→ EXCERPTED DATA
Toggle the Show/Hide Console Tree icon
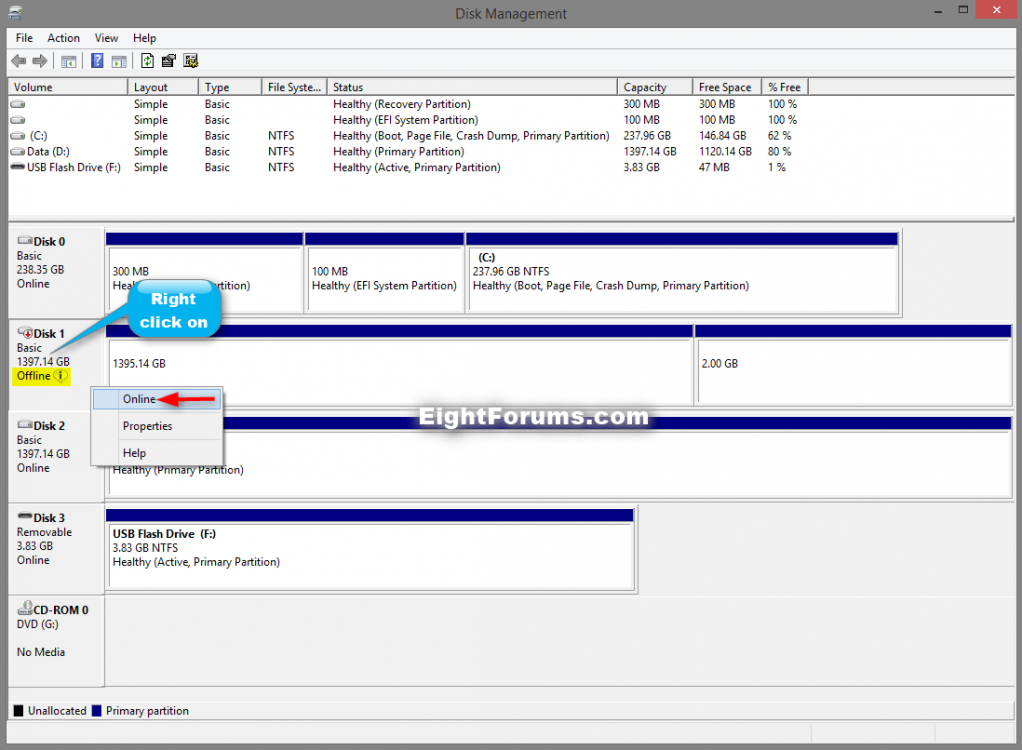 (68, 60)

==

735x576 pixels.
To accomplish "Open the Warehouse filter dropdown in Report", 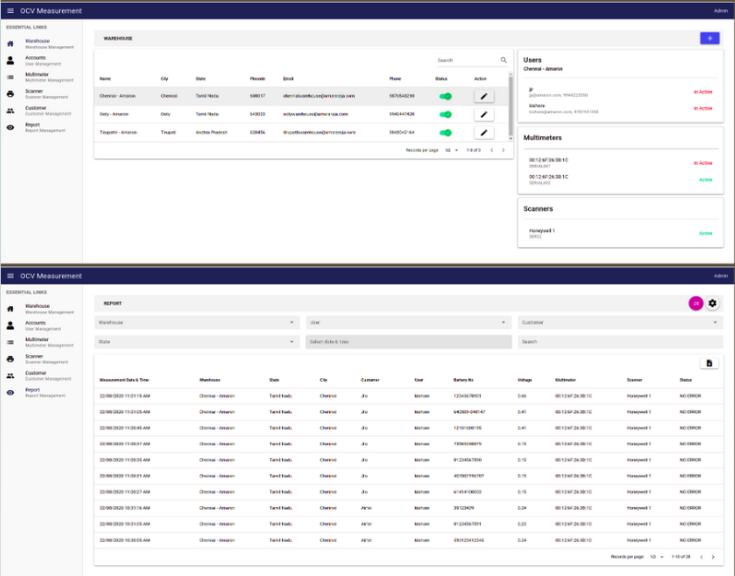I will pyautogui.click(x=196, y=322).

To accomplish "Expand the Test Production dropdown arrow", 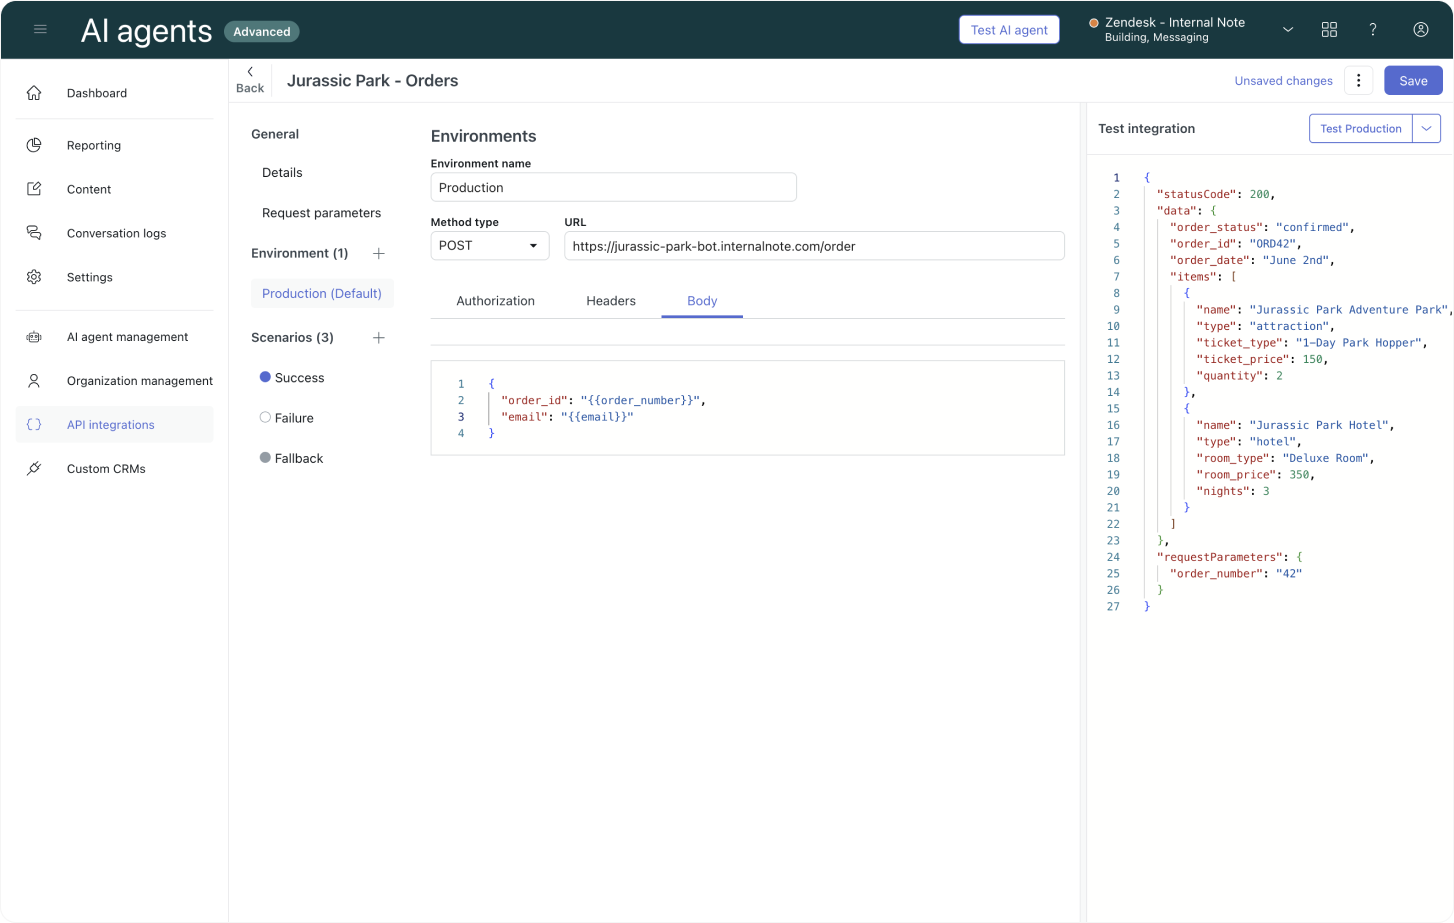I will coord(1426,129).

...

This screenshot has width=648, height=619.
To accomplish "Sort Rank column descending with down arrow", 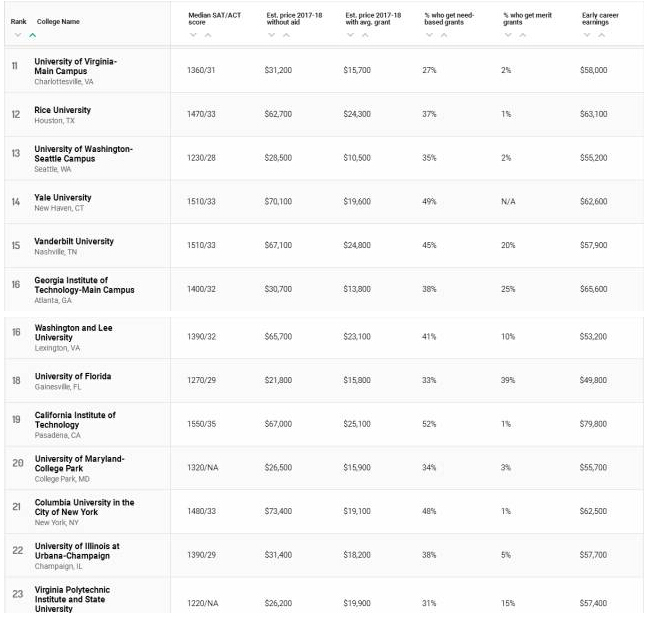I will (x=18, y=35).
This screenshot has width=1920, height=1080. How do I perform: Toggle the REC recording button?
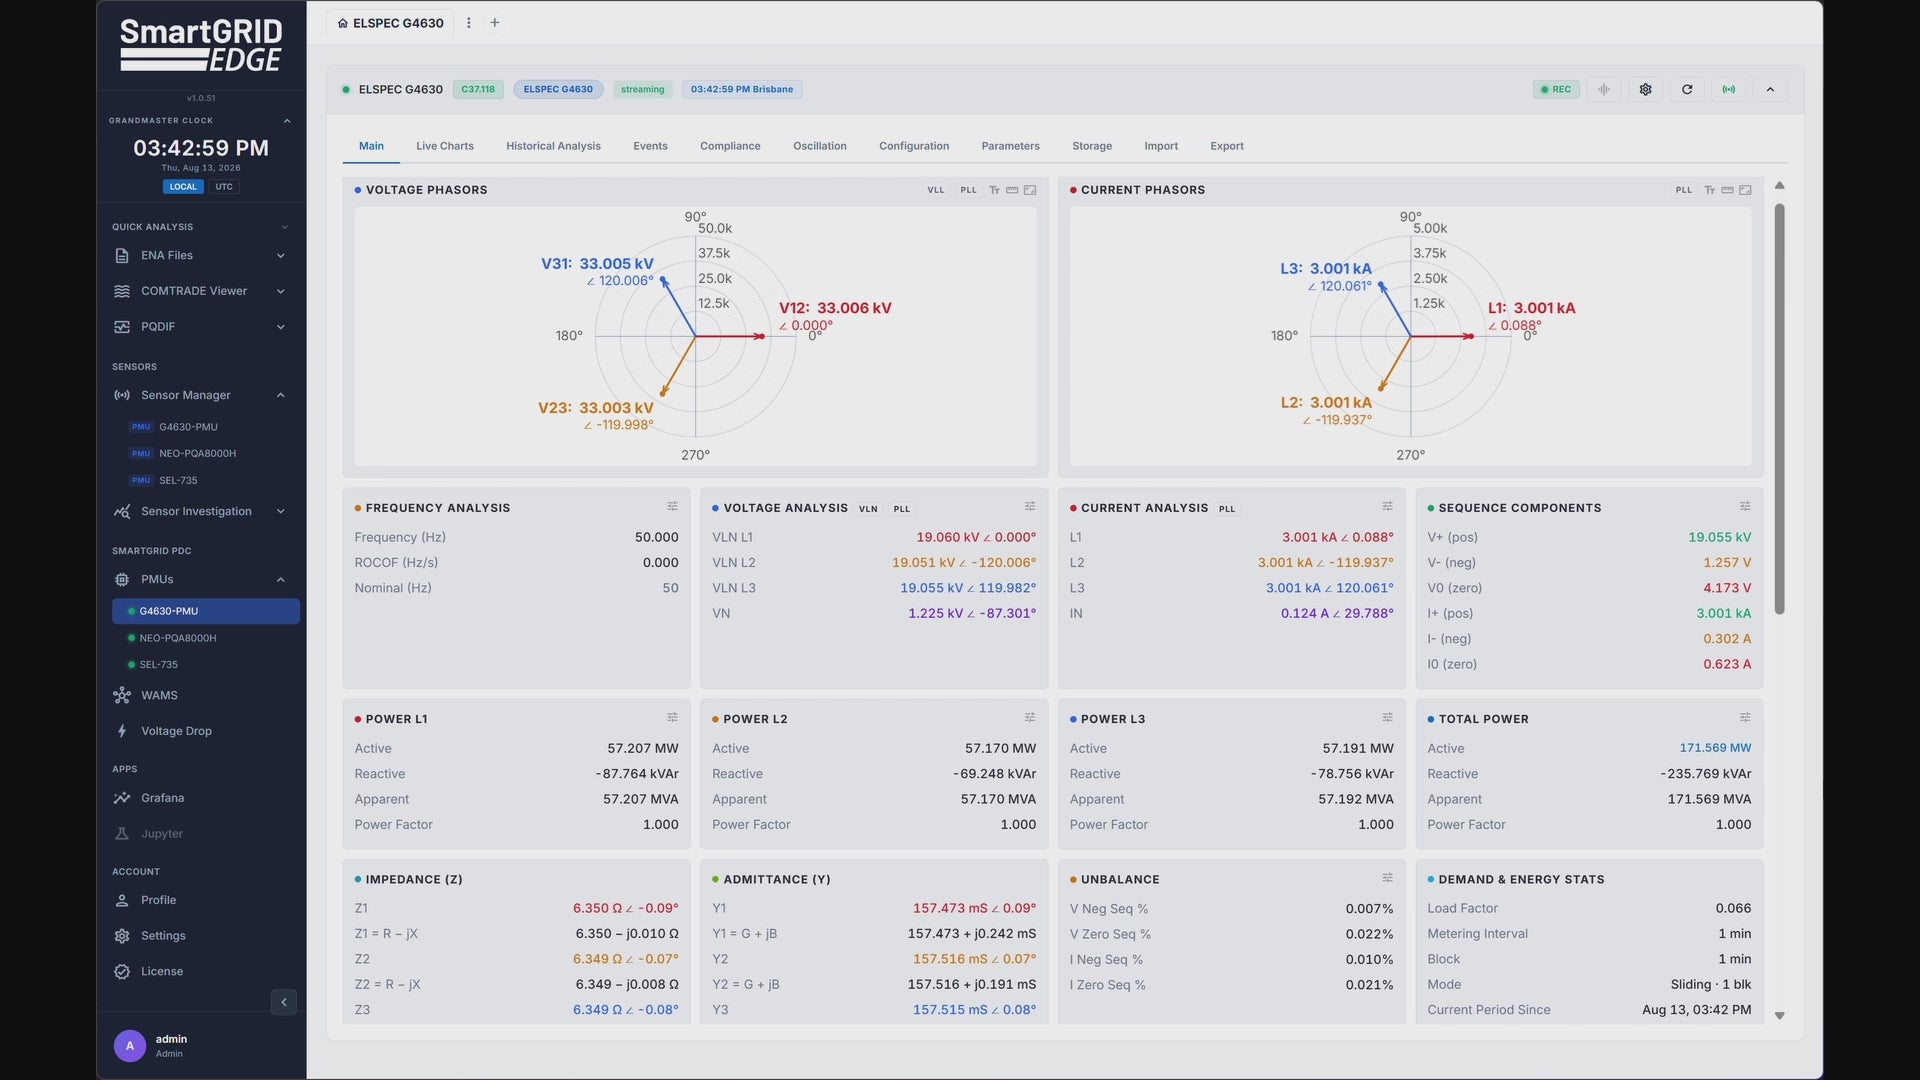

→ TASK OBJECTIVE
Among the entries above, identify all lines with "height" and copy them.

→ EXPECTED ANSWER
This screenshot has width=648, height=619.
This screenshot has width=1920, height=1080. How do I perform: Toggle the REC recording button?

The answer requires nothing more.